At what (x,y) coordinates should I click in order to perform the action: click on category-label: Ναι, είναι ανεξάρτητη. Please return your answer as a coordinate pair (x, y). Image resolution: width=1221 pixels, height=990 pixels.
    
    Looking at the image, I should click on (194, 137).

---

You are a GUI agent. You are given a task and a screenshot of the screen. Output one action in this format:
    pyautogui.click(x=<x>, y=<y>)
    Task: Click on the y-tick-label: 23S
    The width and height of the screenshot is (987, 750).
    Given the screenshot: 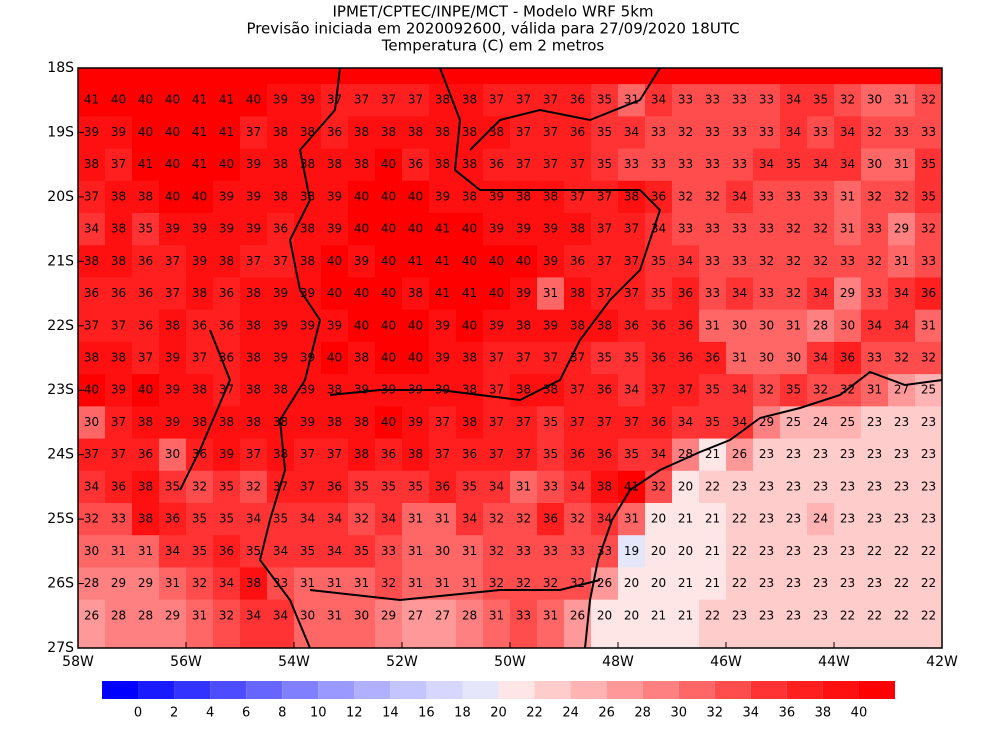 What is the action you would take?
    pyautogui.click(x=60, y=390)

The task: Please reproduce the records starting with the line with "At what (x,y)" and going on through the line with "Looking at the", renaming "category-label" to "category label" and leaving everything else unchanged.

Output of the exercise:
At what (x,y) coordinates should I click in order to perform the action: click on category label: Ναι, είναι ανεξάρτητη. Please return your answer as a coordinate pair (x, y). Image resolution: width=1221 pixels, height=990 pixels.
    
    Looking at the image, I should click on (194, 137).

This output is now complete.